» **Exercise**:
Please print all of the entries, matching them exactly.

(Collected data)
· · · · · · ·

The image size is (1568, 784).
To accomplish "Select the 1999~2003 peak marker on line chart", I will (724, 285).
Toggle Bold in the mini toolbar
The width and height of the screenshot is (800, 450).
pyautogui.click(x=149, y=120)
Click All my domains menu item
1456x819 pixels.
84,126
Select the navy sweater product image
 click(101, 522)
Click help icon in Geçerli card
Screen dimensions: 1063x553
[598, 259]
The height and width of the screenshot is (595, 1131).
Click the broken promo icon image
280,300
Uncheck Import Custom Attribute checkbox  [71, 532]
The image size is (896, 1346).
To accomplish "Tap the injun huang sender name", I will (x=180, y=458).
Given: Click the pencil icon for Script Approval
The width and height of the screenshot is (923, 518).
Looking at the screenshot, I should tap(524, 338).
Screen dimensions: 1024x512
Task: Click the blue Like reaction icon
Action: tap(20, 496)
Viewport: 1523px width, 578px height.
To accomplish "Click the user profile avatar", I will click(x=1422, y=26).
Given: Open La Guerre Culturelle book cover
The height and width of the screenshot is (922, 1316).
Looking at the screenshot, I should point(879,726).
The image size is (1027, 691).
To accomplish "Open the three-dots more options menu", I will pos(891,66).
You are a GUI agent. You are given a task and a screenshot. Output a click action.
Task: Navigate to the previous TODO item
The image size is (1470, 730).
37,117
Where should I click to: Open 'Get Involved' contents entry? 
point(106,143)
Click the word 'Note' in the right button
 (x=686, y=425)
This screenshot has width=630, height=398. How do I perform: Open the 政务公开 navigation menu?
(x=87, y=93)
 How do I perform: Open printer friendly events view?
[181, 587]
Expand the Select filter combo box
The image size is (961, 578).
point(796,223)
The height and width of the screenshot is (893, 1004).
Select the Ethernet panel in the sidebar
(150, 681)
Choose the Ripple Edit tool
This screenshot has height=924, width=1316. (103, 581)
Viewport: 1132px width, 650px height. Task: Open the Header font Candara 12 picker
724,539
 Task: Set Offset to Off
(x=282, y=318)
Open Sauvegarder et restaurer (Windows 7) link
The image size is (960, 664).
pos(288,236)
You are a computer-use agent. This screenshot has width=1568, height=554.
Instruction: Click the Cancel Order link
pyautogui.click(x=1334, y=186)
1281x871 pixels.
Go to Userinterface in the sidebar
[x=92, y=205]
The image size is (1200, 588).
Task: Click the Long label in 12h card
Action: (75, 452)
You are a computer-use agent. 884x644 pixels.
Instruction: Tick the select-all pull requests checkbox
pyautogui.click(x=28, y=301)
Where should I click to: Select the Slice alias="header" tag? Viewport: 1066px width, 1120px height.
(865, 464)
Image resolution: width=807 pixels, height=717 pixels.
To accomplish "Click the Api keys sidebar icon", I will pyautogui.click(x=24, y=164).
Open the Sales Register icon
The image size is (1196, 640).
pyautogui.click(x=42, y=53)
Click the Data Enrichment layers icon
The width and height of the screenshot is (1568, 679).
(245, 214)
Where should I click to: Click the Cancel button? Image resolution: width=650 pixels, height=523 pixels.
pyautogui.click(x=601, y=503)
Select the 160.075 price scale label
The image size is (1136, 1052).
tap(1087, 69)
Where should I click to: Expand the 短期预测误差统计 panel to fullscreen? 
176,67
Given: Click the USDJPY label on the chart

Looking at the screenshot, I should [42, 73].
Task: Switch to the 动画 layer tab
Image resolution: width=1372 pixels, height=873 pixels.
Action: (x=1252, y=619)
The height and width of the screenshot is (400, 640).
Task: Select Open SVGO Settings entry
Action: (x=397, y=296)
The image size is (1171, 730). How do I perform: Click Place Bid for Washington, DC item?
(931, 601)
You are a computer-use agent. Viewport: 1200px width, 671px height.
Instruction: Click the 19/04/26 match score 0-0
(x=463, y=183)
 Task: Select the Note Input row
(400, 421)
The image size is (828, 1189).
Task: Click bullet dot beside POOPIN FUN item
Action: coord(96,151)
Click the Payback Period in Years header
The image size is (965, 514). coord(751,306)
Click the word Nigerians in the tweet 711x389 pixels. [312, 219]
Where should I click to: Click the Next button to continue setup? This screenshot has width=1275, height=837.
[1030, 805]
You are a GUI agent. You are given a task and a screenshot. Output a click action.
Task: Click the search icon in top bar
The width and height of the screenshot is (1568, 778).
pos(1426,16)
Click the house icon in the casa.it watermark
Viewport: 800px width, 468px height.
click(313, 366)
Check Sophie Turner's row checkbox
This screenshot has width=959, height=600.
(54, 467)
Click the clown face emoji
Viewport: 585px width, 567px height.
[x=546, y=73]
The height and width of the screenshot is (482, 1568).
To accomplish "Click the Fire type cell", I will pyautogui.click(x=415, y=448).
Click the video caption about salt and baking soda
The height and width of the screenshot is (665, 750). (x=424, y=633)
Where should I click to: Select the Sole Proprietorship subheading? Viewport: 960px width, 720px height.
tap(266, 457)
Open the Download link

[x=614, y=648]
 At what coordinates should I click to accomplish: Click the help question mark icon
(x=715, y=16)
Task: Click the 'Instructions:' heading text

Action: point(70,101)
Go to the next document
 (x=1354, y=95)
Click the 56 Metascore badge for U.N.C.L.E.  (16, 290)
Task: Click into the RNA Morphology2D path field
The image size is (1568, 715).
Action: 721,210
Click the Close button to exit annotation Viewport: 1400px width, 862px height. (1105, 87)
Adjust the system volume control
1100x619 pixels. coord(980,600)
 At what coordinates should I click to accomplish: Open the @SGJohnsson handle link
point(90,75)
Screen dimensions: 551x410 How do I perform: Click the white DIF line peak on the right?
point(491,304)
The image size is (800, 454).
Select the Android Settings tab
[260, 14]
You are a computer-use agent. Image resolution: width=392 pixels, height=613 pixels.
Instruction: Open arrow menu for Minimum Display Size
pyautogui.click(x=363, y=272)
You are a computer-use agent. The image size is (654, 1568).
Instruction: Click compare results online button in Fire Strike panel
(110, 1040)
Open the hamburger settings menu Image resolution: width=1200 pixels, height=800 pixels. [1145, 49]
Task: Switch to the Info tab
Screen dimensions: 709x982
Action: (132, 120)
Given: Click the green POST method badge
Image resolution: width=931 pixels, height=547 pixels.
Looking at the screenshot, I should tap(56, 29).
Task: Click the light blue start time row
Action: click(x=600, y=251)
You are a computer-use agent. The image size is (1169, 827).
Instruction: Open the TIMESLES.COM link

· · · · · · ·

» **Task response**:
The image size is (1568, 784).
To accomplish "Select the 1999~2003 peak marker on line chart", I will (724, 285).
Toggle Bold in the mini toolbar
The width and height of the screenshot is (800, 450).
pyautogui.click(x=149, y=120)
Click All my domains menu item
1456x819 pixels.
84,126
Select the navy sweater product image
 click(101, 522)
Click help icon in Geçerli card
Screen dimensions: 1063x553
[598, 259]
The height and width of the screenshot is (595, 1131).
Click the broken promo icon image
280,300
Uncheck Import Custom Attribute checkbox  [71, 532]
The image size is (896, 1346).
To accomplish "Tap the injun huang sender name", I will (x=180, y=458).
Given: Click the pencil icon for Script Approval
The width and height of the screenshot is (923, 518).
Looking at the screenshot, I should tap(524, 338).
Screen dimensions: 1024x512
Task: Click the blue Like reaction icon
Action: tap(20, 496)
Viewport: 1523px width, 578px height.
To accomplish "Click the user profile avatar", I will click(x=1422, y=26).
Given: Open La Guerre Culturelle book cover
The height and width of the screenshot is (922, 1316).
Looking at the screenshot, I should point(879,726).
The image size is (1027, 691).
To accomplish "Open the three-dots more options menu", I will pos(891,66).
You are a GUI agent. You are given a task and a screenshot. Output a click action.
Task: Navigate to the previous TODO item
The image size is (1470, 730).
37,117
Where should I click to: Open 'Get Involved' contents entry? 
point(106,143)
Click the word 'Note' in the right button
 (x=686, y=425)
This screenshot has width=630, height=398. How do I perform: Open the 政务公开 navigation menu?
(x=87, y=93)
 How do I perform: Open printer friendly events view?
[181, 587]
Expand the Select filter combo box
The image size is (961, 578).
point(796,223)
The height and width of the screenshot is (893, 1004).
Select the Ethernet panel in the sidebar
(150, 681)
Choose the Ripple Edit tool
This screenshot has height=924, width=1316. (103, 581)
Viewport: 1132px width, 650px height. Task: Open the Header font Candara 12 picker
724,539
 Task: Set Offset to Off
(x=282, y=318)
Open Sauvegarder et restaurer (Windows 7) link
The image size is (960, 664).
pos(288,236)
You are a computer-use agent. This screenshot has width=1568, height=554.
Instruction: Click the Cancel Order link
pyautogui.click(x=1334, y=186)
1281x871 pixels.
Go to Userinterface in the sidebar
[x=92, y=205]
The image size is (1200, 588).
Task: Click the Long label in 12h card
Action: (75, 452)
You are a computer-use agent. 884x644 pixels.
Instruction: Tick the select-all pull requests checkbox
pyautogui.click(x=28, y=301)
Where should I click to: Select the Slice alias="header" tag? Viewport: 1066px width, 1120px height.
(865, 464)
Image resolution: width=807 pixels, height=717 pixels.
To accomplish "Click the Api keys sidebar icon", I will pyautogui.click(x=24, y=164).
Open the Sales Register icon
The image size is (1196, 640).
pyautogui.click(x=42, y=53)
Click the Data Enrichment layers icon
The width and height of the screenshot is (1568, 679).
(245, 214)
Where should I click to: Click the Cancel button? Image resolution: width=650 pixels, height=523 pixels.
pyautogui.click(x=601, y=503)
Select the 160.075 price scale label
The image size is (1136, 1052).
tap(1087, 69)
Where should I click to: Expand the 短期预测误差统计 panel to fullscreen? 
176,67
Given: Click the USDJPY label on the chart

Looking at the screenshot, I should [42, 73].
Task: Switch to the 动画 layer tab
Image resolution: width=1372 pixels, height=873 pixels.
Action: (x=1252, y=619)
The height and width of the screenshot is (400, 640).
Task: Select Open SVGO Settings entry
Action: (x=397, y=296)
The image size is (1171, 730). How do I perform: Click Place Bid for Washington, DC item?
(931, 601)
You are a computer-use agent. Viewport: 1200px width, 671px height.
Instruction: Click the 19/04/26 match score 0-0
(x=463, y=183)
 Task: Select the Note Input row
(400, 421)
The image size is (828, 1189).
Task: Click bullet dot beside POOPIN FUN item
Action: coord(96,151)
Click the Payback Period in Years header
The image size is (965, 514). coord(751,306)
Click the word Nigerians in the tweet 711x389 pixels. [312, 219]
Where should I click to: Click the Next button to continue setup? This screenshot has width=1275, height=837.
[1030, 805]
You are a GUI agent. You are given a task and a screenshot. Output a click action.
Task: Click the search icon in top bar
The width and height of the screenshot is (1568, 778).
pos(1426,16)
Click the house icon in the casa.it watermark
Viewport: 800px width, 468px height.
click(313, 366)
Check Sophie Turner's row checkbox
This screenshot has width=959, height=600.
(54, 467)
Click the clown face emoji
Viewport: 585px width, 567px height.
[x=546, y=73]
The height and width of the screenshot is (482, 1568).
To accomplish "Click the Fire type cell", I will pyautogui.click(x=415, y=448).
Click the video caption about salt and baking soda
The height and width of the screenshot is (665, 750). (x=424, y=633)
Where should I click to: Select the Sole Proprietorship subheading? Viewport: 960px width, 720px height.
tap(266, 457)
Open the Download link

[x=614, y=648]
 At what coordinates should I click to accomplish: Click the help question mark icon
(x=715, y=16)
Task: Click the 'Instructions:' heading text

Action: point(70,101)
Go to the next document
 (x=1354, y=95)
Click the 56 Metascore badge for U.N.C.L.E.  (16, 290)
Task: Click into the RNA Morphology2D path field
The image size is (1568, 715).
Action: 721,210
Click the Close button to exit annotation Viewport: 1400px width, 862px height. (1105, 87)
Adjust the system volume control
1100x619 pixels. coord(980,600)
 At what coordinates should I click to accomplish: Open the @SGJohnsson handle link
point(90,75)
Screen dimensions: 551x410 How do I perform: Click the white DIF line peak on the right?
point(491,304)
The image size is (800, 454).
Select the Android Settings tab
[260, 14]
You are a computer-use agent. Image resolution: width=392 pixels, height=613 pixels.
Instruction: Open arrow menu for Minimum Display Size
pyautogui.click(x=363, y=272)
You are a computer-use agent. The image size is (654, 1568).
Instruction: Click compare results online button in Fire Strike panel
(110, 1040)
Open the hamburger settings menu Image resolution: width=1200 pixels, height=800 pixels. [1145, 49]
Task: Switch to the Info tab
Screen dimensions: 709x982
Action: (132, 120)
Given: Click the green POST method badge
Image resolution: width=931 pixels, height=547 pixels.
Looking at the screenshot, I should tap(56, 29).
Task: Click the light blue start time row
Action: click(x=600, y=251)
You are a computer-use agent. The image size is (1169, 827).
Instruction: Open the TIMESLES.COM link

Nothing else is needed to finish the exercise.